The EIA also cited existing sanctions on Russia, Iran, and Venezuela, where any change in policy by Washington could upset market balances. It expects global oil inventories to build in mid-2025 as OPEC+ eases output cuts, non-OPEC supply grows, and demand softens. As a result, Brent prices are forecast to average $68/b in 2025 and $61/b in 2026 — both downward revisions from previous estimates.

Demand for oil will grow
OPEC, which is dominated by Arab Gulf oil producers, remains more bullish, expecting 2025 demand to grow by 1.3 million b/d and slightly less in 2026. In its Monthly Oil Market Report, the organization cited strong air travel, road transport, and industrial activity in non-OECD countries as key drivers of demand growth. However, it acknowledged downside risks stemming from the global trade environment.
The Vienna-based organization expects Chinese oil demand to rise by 271,000 b/d to 17 million b/d in 2025, especially from the transport and petrochemical sectors. However, it flagged growing uncertainty from the country’s trade conflict with the U.S. In contrast, the IEA lowered its forecast for Chinese demand growth in 2025 to 155,000 b/d and projected modest gains in 2026. It argued that the negative effects of the trade war will be long-lasting.
In the U.S., the IEA noted that lower oil prices may temper growth in shale oil production. It expects U.S. output to rise by 260,000 b/d in 2025 and only 110,000 b/d in 2026. It added that shale’s responsiveness to price swings has diminished in recent years, and investor caution driven by volatility could further dampen output growth. Nevertheless, the U.S. is still forecast to lead non-OPEC+ supply additions, which it sees growing by 1.3 million b/d in 2025 and 920,000 b/d in 2026.
Stocks and production outlook
The IEA now projects global oil stocks to increase by over 700,000 b/d across 2025, nearly hitting 1 million b/d in 2026. Its forecast for the “call” on OPEC+ crude — the volume needed to balance the market — is 40.8 million b/d, below both earlier estimates and OPEC’s own figure of 42.55 million b/d.
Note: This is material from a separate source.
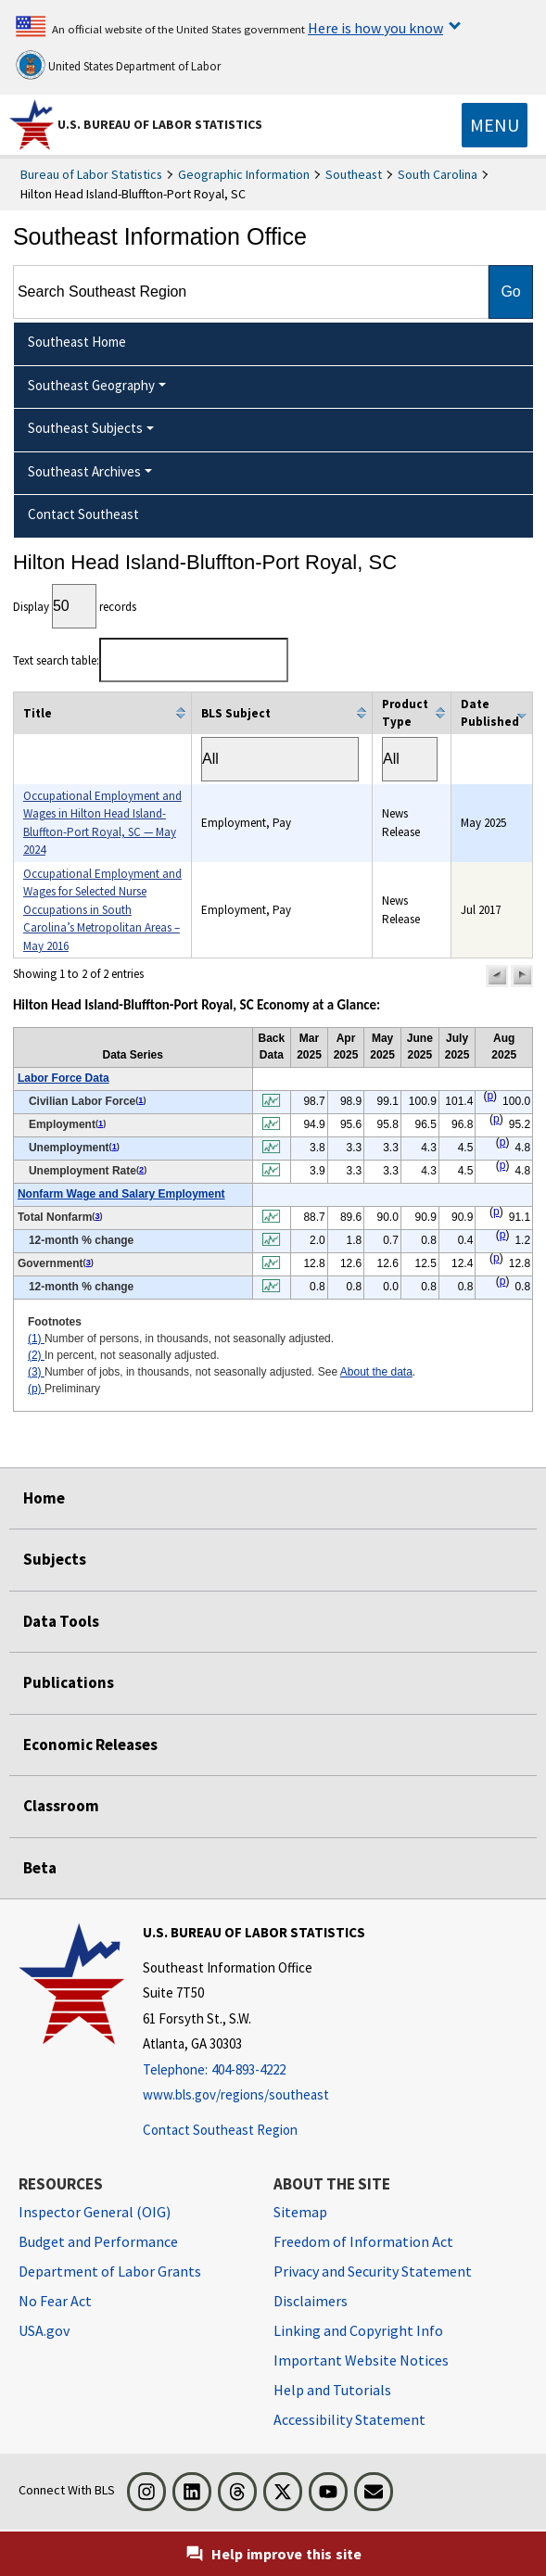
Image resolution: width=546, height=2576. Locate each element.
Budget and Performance (98, 2241)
Venezuela’s production outlook has dimmed further following Trump’s decision in February to revoke Chevron’s sanctions waiver.
The IEA expects production to fall from 850,000 b/d to 500,000 b/d starting in May. Sanctions on Iran and Russia also remain key swing factors for the supply side. Meanwhile, indirect nuclear talks between the U.S. and Iran continue, with tighter U.S. sanctions targeting Iranian crude shipments, mostly bound for China.
The latest production signals from OPEC+ added to the volatility. Earlier in April, the group of eight producers announced a 411,000 b/d supply increase for May as part of a decision to taper gradually voluntary cuts. This was far higher than the 138,000 b/d rise in April and took the market by surprise. The announcement, coming just a day after Trump’s tariff decision, contributed to the price slump. However, actual supply gains may be limited due to compensation cuts required of overproducing members.

A new table from the OPEC Secretariat indicates that planned compensation cuts from Saudi Arabia, Russia, Iraq, the UAE, Kuwait, Kazakhstan, and Oman amount to 378,000 b/d in May — effectively neutralizing the headline increase.
Yet questions remain over compliance, especially from Iraq and Kazakhstan, both of which have overproduced recently. The next OPEC meeting on June output levels is scheduled for May 5, with the Joint Ministerial Monitoring Committee convening on May 28.
Looking ahead, oil market dynamics will continue to be shaped by shifting trade policies, production adjustments, and broader macroeconomic shifts. As the IEA summarized, the coming months will be marked by “a bumpy ride” with considerable uncertainties clouding the outlook.